Robot holding vegetables Photo by Dall-E 2

Introduction

I recently embarked on a fascinating journey to build a website that serves as an A-Z of vegetables. This website includes descriptions, facts, history, and month-by-month growing advice for each vegetable. I wanted to see how far I could push the boundaries of the AI world and decided to use GPT-4 and DALL-E from OpenAI to power this project. In this blog, I’ll walk you through my experiences and the steps I took in using these cutting-edge AI technologies to create a static website generator which can be found at https://vegetable.directory.

Step 1: Getting the Data

I started by using the chat interface on https://platform.openai.com/playground and the official API to interact with GPT-4. I asked it to act as a JSON API and gave it a schema to fill out for various vegetables. This provided me with a structured JSON dataset to work with.

Step 2: Building the HTML Page

Next, I fed GPT-4 one of the JSON responses and asked it to create an HTML page that would display the information in a user-friendly format.
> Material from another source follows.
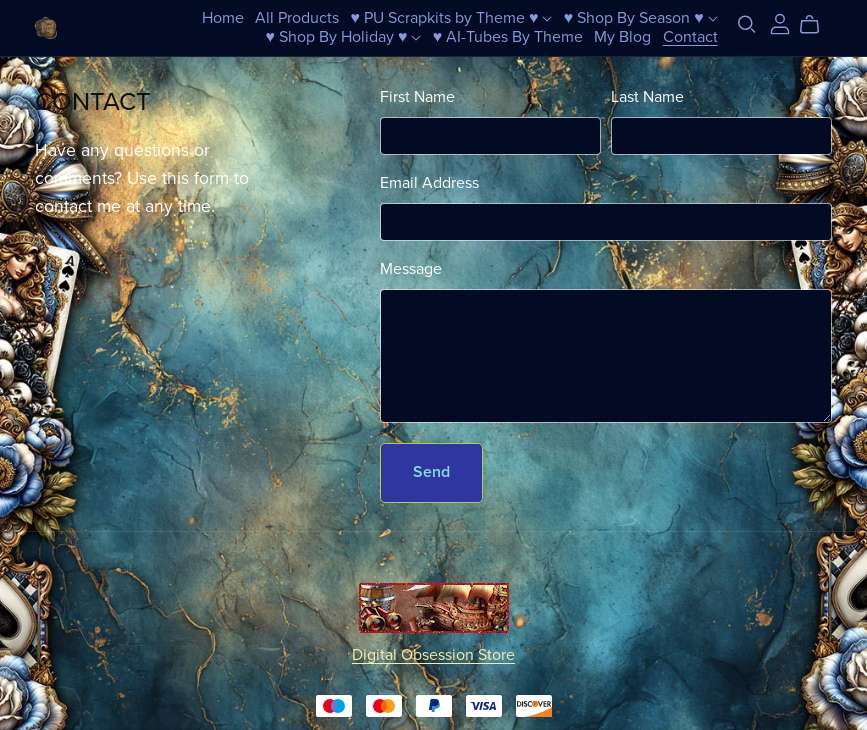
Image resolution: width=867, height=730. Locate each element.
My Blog (622, 37)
After some back-and-forth discussions and edits with GPT-4, I had a page that I was satisfied with.

Step 3: Creating a Golang Template

To make the website dynamic, I asked GPT-4 to convert the HTML page into a template for the Golang programming language. This allowed me to effortlessly create new pages with different content using the same layout.
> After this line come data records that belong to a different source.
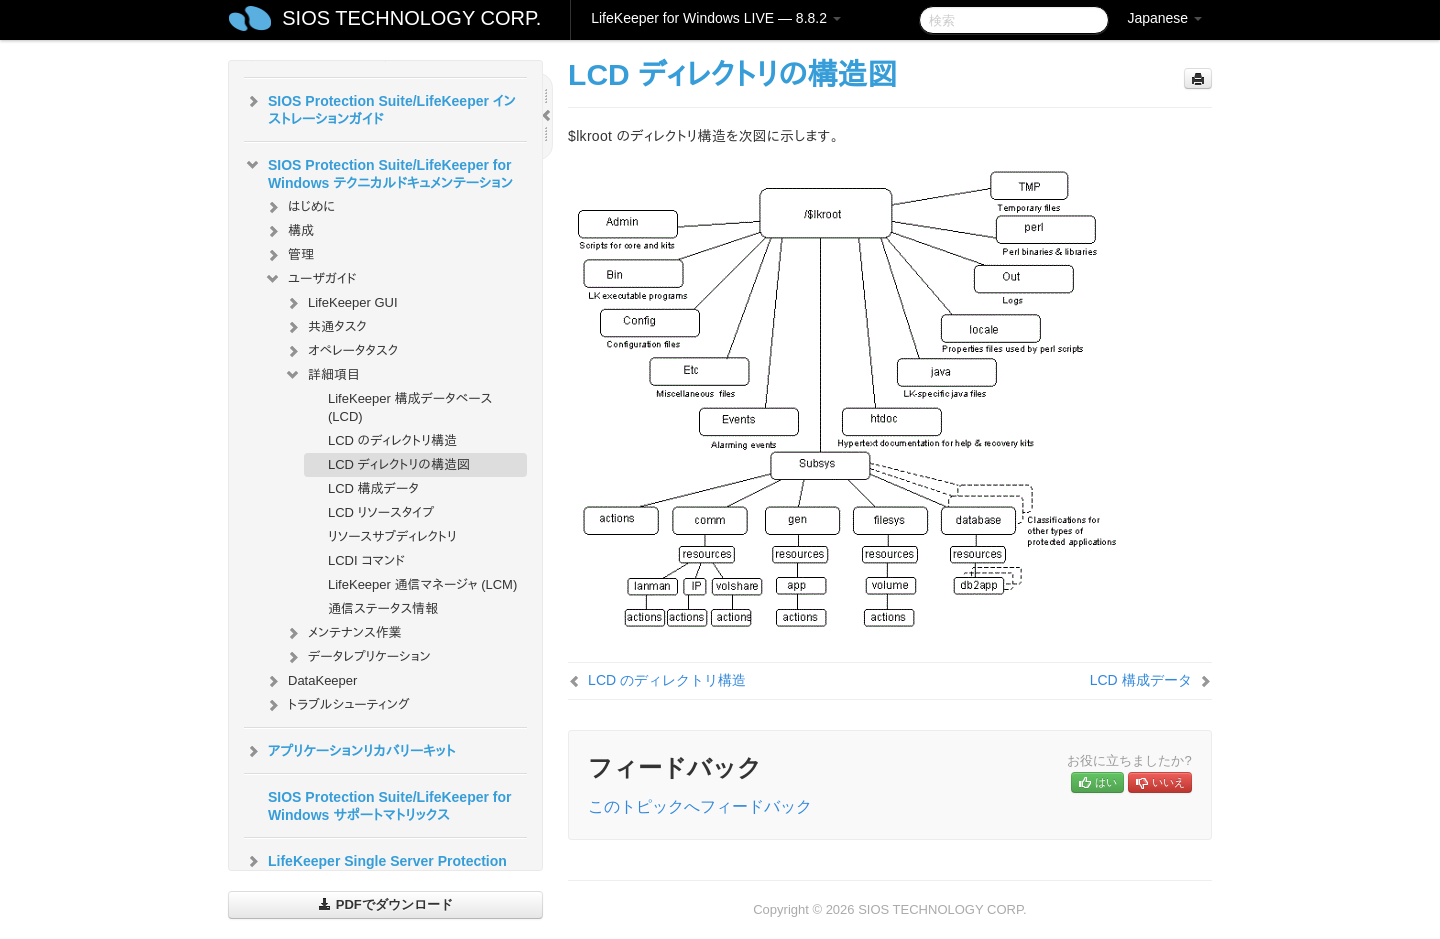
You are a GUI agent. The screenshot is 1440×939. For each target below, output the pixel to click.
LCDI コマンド (366, 560)
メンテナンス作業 (343, 633)
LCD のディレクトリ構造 (392, 440)
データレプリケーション (357, 657)
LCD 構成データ (373, 488)
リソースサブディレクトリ (392, 536)
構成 (289, 231)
Step 4: Generating a Web Application

I then instructed GPT-4 to write a program that would accept a directory of JSON files and populate the pages with the template. This made it simple to generate various pages for each vegetable in the list.

Step 5: Building the Directory Page

To allow users to navigate the website easily, I asked GPT-4 to create a directory page which would serve as an index for all the vegetable pages.

Step 6: Adding DALL-E-generated Images

To enhance the visual appeal of the website, I wrote a script to prompt DALL-E for images of each vegetable. Some of these images were a bit peculiar, and so I had to regenerate them until I got a set I was pleased with.

Step 7: Updating the Website with Images

Finally, I asked GPT-4 to add the images to the index page as cards and display each entry with its corresponding image. I also updated the individual vegetable pages with the new images using the Golang program.

Deployment and Hosting

As the website generator now creates a static website, I used GitLab Actions to automate the process of building the HTML files and copying them into a directory. I then served the website on GitLab Pages. This deployment pipeline can also be easily adapted for use with AWS and Amazon S3.

Conclusion

Using GPT-4 and DALL-E to build this vegetable encyclopedia was an incredibly satisfying experience. Working with GPT-4 felt like collaborating with an intelligent junior engineer. While it sometimes encountered roadblocks or made unexpected decisions, it was easy to guide and correct through a conversational approach.

In the end, the project cost me about $20 for the API calls, mostly from the interactive discussions with GPT-4. However, the results were worth every penny, and I’m delighted with the final product. This experiment proved that AI-driven tools like GPT-4 and DALL-E hold immense potential in making web development more accessible, efficient, and creative than ever before.